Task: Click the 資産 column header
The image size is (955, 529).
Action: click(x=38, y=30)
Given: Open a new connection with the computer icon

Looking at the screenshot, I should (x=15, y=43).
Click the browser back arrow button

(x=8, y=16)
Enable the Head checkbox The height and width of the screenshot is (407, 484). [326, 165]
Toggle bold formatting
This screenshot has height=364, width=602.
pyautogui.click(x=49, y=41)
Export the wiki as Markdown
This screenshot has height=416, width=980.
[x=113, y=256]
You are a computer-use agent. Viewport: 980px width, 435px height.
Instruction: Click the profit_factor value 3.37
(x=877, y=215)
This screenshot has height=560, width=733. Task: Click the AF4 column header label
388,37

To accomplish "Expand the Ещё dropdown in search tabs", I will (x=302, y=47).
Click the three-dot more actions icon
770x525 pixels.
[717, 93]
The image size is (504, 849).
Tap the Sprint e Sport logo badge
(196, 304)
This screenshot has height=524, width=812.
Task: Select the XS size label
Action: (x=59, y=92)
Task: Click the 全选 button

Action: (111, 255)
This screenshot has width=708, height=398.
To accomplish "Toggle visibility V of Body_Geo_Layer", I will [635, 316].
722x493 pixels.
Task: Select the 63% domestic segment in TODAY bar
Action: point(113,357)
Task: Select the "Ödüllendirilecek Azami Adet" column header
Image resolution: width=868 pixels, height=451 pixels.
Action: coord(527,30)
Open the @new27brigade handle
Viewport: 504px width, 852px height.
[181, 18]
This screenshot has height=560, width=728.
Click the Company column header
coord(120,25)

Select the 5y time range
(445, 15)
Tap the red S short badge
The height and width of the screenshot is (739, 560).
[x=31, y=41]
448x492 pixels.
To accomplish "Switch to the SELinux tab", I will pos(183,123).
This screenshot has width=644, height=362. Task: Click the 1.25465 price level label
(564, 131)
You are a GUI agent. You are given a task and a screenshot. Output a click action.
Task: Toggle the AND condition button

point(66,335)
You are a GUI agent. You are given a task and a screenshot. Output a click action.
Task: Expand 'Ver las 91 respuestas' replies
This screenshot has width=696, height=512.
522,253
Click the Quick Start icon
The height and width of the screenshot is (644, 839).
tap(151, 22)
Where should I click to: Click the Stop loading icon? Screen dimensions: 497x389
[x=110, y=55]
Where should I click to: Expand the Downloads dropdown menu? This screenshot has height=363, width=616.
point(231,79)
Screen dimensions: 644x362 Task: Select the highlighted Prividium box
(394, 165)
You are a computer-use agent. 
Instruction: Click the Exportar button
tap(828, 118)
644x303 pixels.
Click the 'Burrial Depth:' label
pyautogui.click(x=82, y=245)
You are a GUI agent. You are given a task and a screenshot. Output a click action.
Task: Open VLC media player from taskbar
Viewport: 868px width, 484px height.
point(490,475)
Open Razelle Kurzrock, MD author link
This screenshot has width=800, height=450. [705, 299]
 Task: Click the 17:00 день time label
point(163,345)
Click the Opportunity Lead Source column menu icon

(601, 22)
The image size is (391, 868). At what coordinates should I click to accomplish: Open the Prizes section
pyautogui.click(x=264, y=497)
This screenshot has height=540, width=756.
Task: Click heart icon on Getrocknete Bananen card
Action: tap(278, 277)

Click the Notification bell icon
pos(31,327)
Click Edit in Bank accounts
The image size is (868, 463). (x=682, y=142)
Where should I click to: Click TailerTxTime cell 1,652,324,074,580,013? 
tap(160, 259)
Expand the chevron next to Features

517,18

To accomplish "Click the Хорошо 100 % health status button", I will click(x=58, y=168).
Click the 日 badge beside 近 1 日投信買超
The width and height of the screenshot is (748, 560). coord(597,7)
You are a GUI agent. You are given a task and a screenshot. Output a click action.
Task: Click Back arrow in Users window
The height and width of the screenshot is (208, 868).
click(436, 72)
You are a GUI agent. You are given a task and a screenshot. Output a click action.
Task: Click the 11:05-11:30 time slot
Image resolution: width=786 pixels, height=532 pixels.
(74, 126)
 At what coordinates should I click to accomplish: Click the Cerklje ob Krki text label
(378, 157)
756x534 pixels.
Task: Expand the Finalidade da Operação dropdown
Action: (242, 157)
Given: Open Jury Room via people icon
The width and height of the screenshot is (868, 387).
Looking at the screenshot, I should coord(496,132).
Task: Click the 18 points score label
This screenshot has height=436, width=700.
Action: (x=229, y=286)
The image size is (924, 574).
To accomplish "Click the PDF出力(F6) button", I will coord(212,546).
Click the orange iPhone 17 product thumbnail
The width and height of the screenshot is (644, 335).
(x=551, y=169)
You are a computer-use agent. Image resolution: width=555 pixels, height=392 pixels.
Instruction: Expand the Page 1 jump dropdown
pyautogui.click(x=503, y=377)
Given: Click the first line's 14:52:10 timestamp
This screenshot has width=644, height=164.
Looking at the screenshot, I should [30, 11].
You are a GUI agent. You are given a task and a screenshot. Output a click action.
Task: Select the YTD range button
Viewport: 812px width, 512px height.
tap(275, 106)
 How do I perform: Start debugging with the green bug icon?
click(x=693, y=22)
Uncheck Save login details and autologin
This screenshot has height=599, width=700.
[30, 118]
________________________________________
■ WHAT TO WORK ON ■
The answer should be an exact reproduction of all the entries.

■ ANSWER TO THIS TASK ■
Task: Click the 資産 column header
The image size is (955, 529).
Action: click(x=38, y=30)
Given: Open a new connection with the computer icon

Looking at the screenshot, I should (x=15, y=43).
Click the browser back arrow button

(x=8, y=16)
Enable the Head checkbox The height and width of the screenshot is (407, 484). [326, 165]
Toggle bold formatting
This screenshot has height=364, width=602.
pyautogui.click(x=49, y=41)
Export the wiki as Markdown
This screenshot has height=416, width=980.
[x=113, y=256]
You are a computer-use agent. Viewport: 980px width, 435px height.
Instruction: Click the profit_factor value 3.37
(x=877, y=215)
This screenshot has height=560, width=733. Task: Click the AF4 column header label
388,37

To accomplish "Expand the Ещё dropdown in search tabs", I will (x=302, y=47).
Click the three-dot more actions icon
770x525 pixels.
[717, 93]
The image size is (504, 849).
Tap the Sprint e Sport logo badge
(196, 304)
This screenshot has height=524, width=812.
Task: Select the XS size label
Action: (x=59, y=92)
Task: Click the 全选 button

Action: (111, 255)
This screenshot has width=708, height=398.
To accomplish "Toggle visibility V of Body_Geo_Layer", I will [635, 316].
722x493 pixels.
Task: Select the 63% domestic segment in TODAY bar
Action: point(113,357)
Task: Select the "Ödüllendirilecek Azami Adet" column header
Image resolution: width=868 pixels, height=451 pixels.
Action: coord(527,30)
Open the @new27brigade handle
Viewport: 504px width, 852px height.
[181, 18]
This screenshot has height=560, width=728.
Click the Company column header
coord(120,25)

Select the 5y time range
(445, 15)
Tap the red S short badge
The height and width of the screenshot is (739, 560).
[x=31, y=41]
448x492 pixels.
To accomplish "Switch to the SELinux tab", I will pos(183,123).
This screenshot has width=644, height=362. Task: Click the 1.25465 price level label
(564, 131)
You are a GUI agent. You are given a task and a screenshot. Output a click action.
Task: Toggle the AND condition button

point(66,335)
You are a GUI agent. You are given a task and a screenshot. Output a click action.
Task: Expand 'Ver las 91 respuestas' replies
This screenshot has width=696, height=512.
522,253
Click the Quick Start icon
The height and width of the screenshot is (644, 839).
tap(151, 22)
Where should I click to: Click the Stop loading icon? Screen dimensions: 497x389
[x=110, y=55]
Where should I click to: Expand the Downloads dropdown menu? This screenshot has height=363, width=616.
point(231,79)
Screen dimensions: 644x362 Task: Select the highlighted Prividium box
(394, 165)
You are a computer-use agent. 
Instruction: Click the Exportar button
tap(828, 118)
644x303 pixels.
Click the 'Burrial Depth:' label
pyautogui.click(x=82, y=245)
You are a GUI agent. You are given a task and a screenshot. Output a click action.
Task: Open VLC media player from taskbar
Viewport: 868px width, 484px height.
point(490,475)
Open Razelle Kurzrock, MD author link
This screenshot has width=800, height=450. [705, 299]
 Task: Click the 17:00 день time label
point(163,345)
Click the Opportunity Lead Source column menu icon

(601, 22)
The image size is (391, 868). At what coordinates should I click to accomplish: Open the Prizes section
pyautogui.click(x=264, y=497)
This screenshot has height=540, width=756.
Task: Click heart icon on Getrocknete Bananen card
Action: tap(278, 277)

Click the Notification bell icon
pos(31,327)
Click Edit in Bank accounts
The image size is (868, 463). (x=682, y=142)
Where should I click to: Click TailerTxTime cell 1,652,324,074,580,013? 
tap(160, 259)
Expand the chevron next to Features

517,18

To accomplish "Click the Хорошо 100 % health status button", I will click(x=58, y=168).
Click the 日 badge beside 近 1 日投信買超
The width and height of the screenshot is (748, 560). coord(597,7)
You are a GUI agent. You are given a task and a screenshot. Output a click action.
Task: Click Back arrow in Users window
The height and width of the screenshot is (208, 868).
click(436, 72)
You are a GUI agent. You are given a task and a screenshot. Output a click action.
Task: Click the 11:05-11:30 time slot
Image resolution: width=786 pixels, height=532 pixels.
(74, 126)
 At what coordinates should I click to accomplish: Click the Cerklje ob Krki text label
(378, 157)
756x534 pixels.
Task: Expand the Finalidade da Operação dropdown
Action: (242, 157)
Given: Open Jury Room via people icon
The width and height of the screenshot is (868, 387).
Looking at the screenshot, I should coord(496,132).
Task: Click the 18 points score label
This screenshot has height=436, width=700.
Action: (x=229, y=286)
The image size is (924, 574).
To accomplish "Click the PDF出力(F6) button", I will coord(212,546).
Click the orange iPhone 17 product thumbnail
The width and height of the screenshot is (644, 335).
(x=551, y=169)
You are a computer-use agent. Image resolution: width=555 pixels, height=392 pixels.
Instruction: Expand the Page 1 jump dropdown
pyautogui.click(x=503, y=377)
Given: Click the first line's 14:52:10 timestamp
This screenshot has width=644, height=164.
Looking at the screenshot, I should [30, 11].
You are a GUI agent. You are given a task and a screenshot. Output a click action.
Task: Select the YTD range button
Viewport: 812px width, 512px height.
tap(275, 106)
 How do I perform: Start debugging with the green bug icon?
click(x=693, y=22)
Uncheck Save login details and autologin
This screenshot has height=599, width=700.
[30, 118]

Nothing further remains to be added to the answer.